Liu J, Guo Q. Early versus deferred endovenous sclerotherapy of superficial venous reflux in patients with venous ulceration.
Int Wound J 2024;
21:e14445. [PMID:
37845810 PMCID:
PMC10895194 DOI:
10.1111/iwj.14445]
[Citation(s) in RCA: 0] [Impact Index Per Article: 0] [Reference Citation Analysis] [Abstract] [Key Words] [MESH Headings] [Grants] [Track Full Text] [Journal Information] [Subscribe] [Scholar Register] [Received: 09/15/2023] [Revised: 09/22/2023] [Accepted: 10/02/2023] [Indexed: 10/18/2023] Open
Abstract
This study aimed to compare early endovenous sclerotherapy with superficial venous reflux combined with compression therapy and deferred intervention in patients with venous leg ulcers (VLUs). A total of 80 patients with 80 VLUs treated at the Department of General Surgery, Shangjin Nanfu Hospital, Chengdu, China, between February 2022 and January 2023 were included in the study. The primary outcome was the time to ulcer healing from the date of compression therapy or endovenous sclerotherapy. Secondary outcome measures were the rate of ulcer healing at 6 months, the rate of ulcer recurrence at 6 months, and patient-reported health-related quality of life. A total of 54 patients received early intervention and 26 received deferred intervention.

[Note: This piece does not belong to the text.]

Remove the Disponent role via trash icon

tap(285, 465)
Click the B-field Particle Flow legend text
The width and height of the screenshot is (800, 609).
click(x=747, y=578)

The patient and clinical characteristics at baseline were similar between the two treatment groups. The median time to ulcer healing was 1.5 months (95% confidence interval [CI], 1.3-1.7 months) in the early-intervention group and 3.5 months (95% CI, 2.9-4.1 months) in the deferred-intervention group. The time to ulcer healing was shorter in the early-intervention group than in the deferred-intervention group (p < 0.001). The rate of ulcer healing at 6 months was 94% in the early-intervention group and 92% in the deferred-intervention group. The rate of ulcer recurrence before the end of the 6-month follow-up period was 2% in the early-intervention group and 4% in the deferred-intervention group. In conclusion, early endovenous sclerotherapy for superficial venous reflux resulted in faster healing of VLUs than deferred endovenous sclerotherapy.